Records from a collection:

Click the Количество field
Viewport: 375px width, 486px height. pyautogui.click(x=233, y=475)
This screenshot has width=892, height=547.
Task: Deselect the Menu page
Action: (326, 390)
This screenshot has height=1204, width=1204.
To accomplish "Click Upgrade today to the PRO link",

* * *

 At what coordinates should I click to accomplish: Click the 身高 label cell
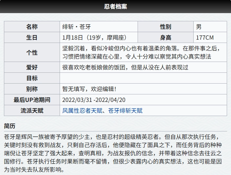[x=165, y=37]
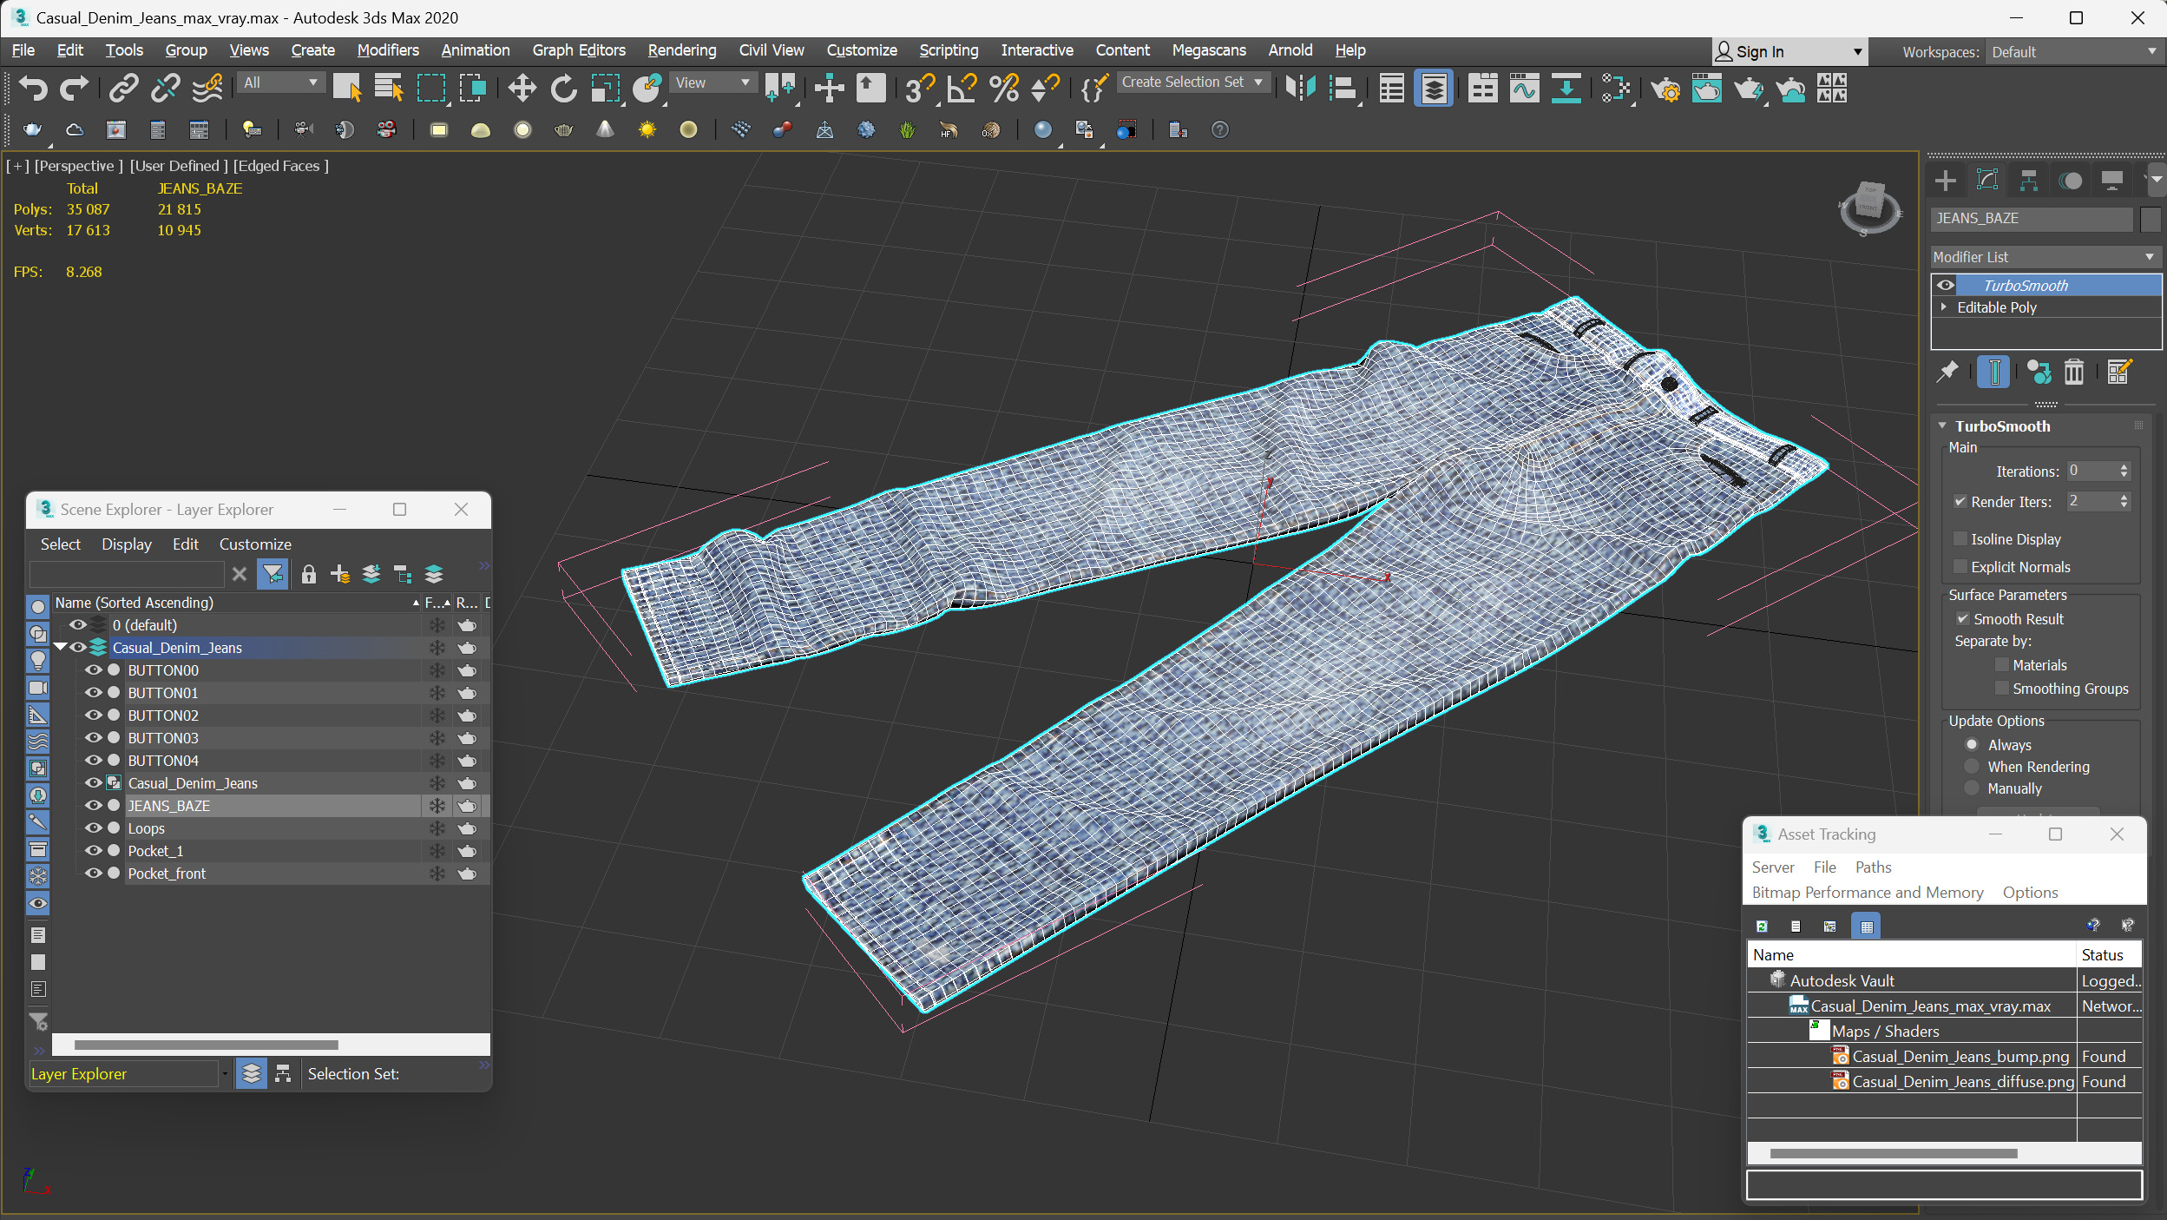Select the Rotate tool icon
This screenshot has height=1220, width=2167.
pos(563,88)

--

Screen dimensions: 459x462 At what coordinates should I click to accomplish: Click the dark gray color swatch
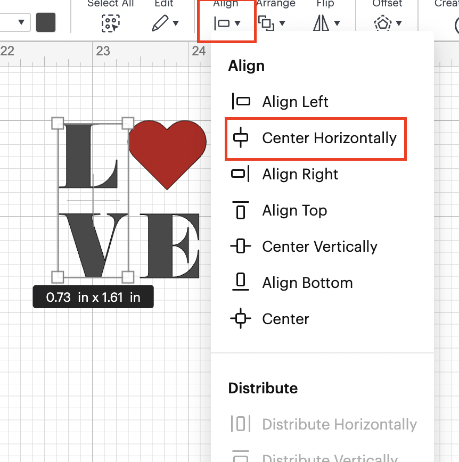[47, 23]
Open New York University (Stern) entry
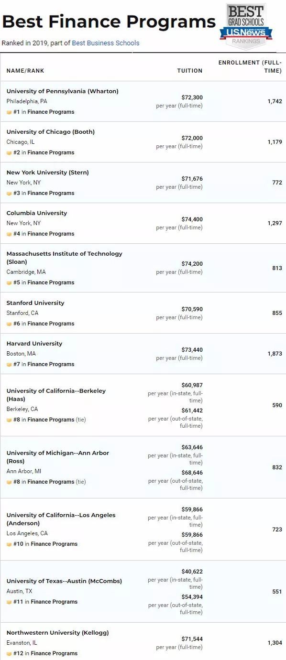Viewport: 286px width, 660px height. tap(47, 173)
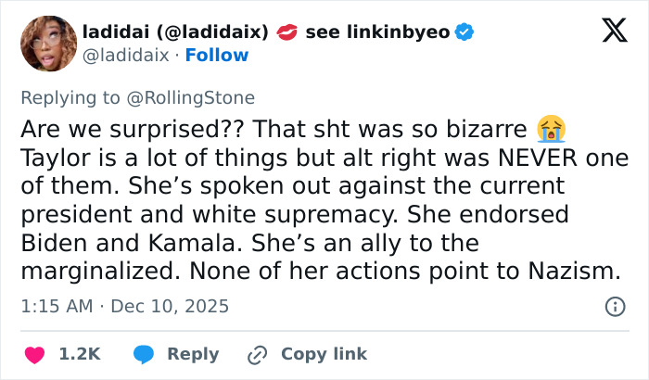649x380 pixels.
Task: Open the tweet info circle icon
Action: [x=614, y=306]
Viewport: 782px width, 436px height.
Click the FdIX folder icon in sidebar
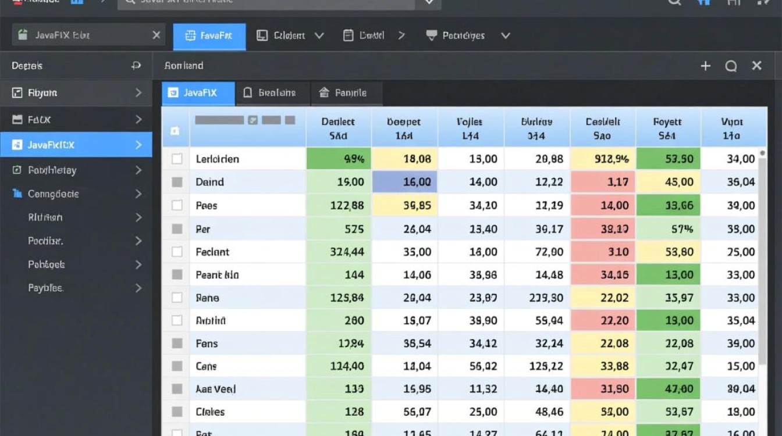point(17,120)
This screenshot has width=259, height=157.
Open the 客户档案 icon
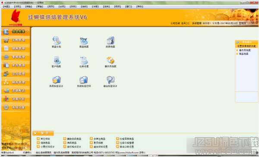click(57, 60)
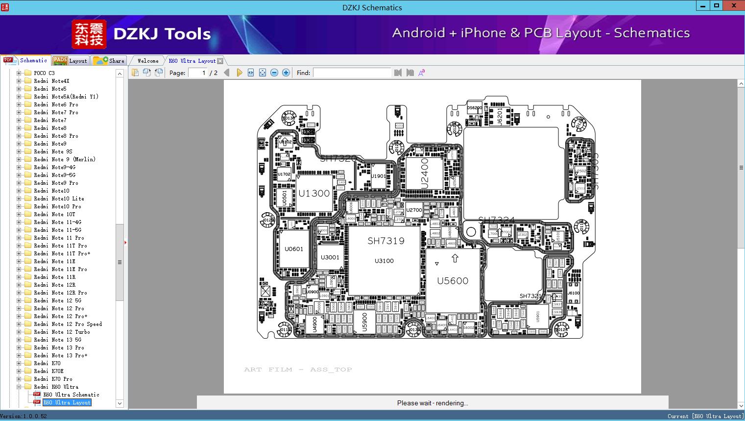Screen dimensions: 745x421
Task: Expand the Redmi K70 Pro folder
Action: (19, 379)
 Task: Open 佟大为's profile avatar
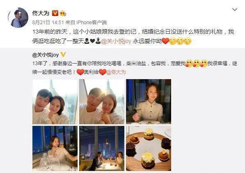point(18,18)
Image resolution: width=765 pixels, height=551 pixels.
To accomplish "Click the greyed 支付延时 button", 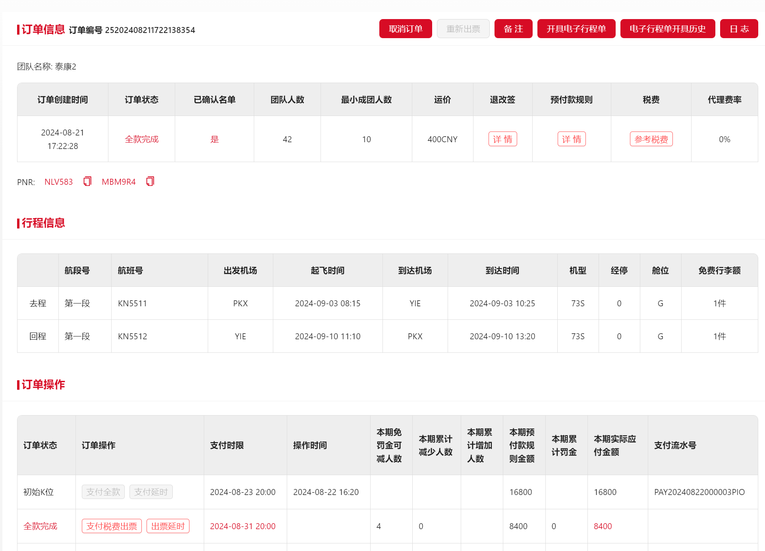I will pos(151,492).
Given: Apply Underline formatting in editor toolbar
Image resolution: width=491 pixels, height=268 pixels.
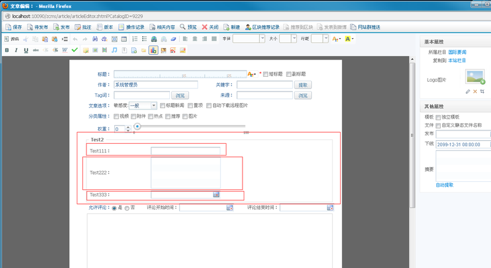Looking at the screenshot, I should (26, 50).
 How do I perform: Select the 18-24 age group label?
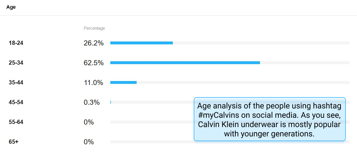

* _TASK GOAL_:
Transcribe, without any alteration, the data above from the line containing "Click the Количество field" up to and including the line containing "Upgrade today to".

* _THE REPLY_:
Click the Количество field
Viewport: 375px width, 486px height. pyautogui.click(x=233, y=475)
This screenshot has width=892, height=547.
Task: Deselect the Menu page
Action: (326, 390)
This screenshot has height=1204, width=1204.
To accomplish "Click Upgrade today to the PRO link",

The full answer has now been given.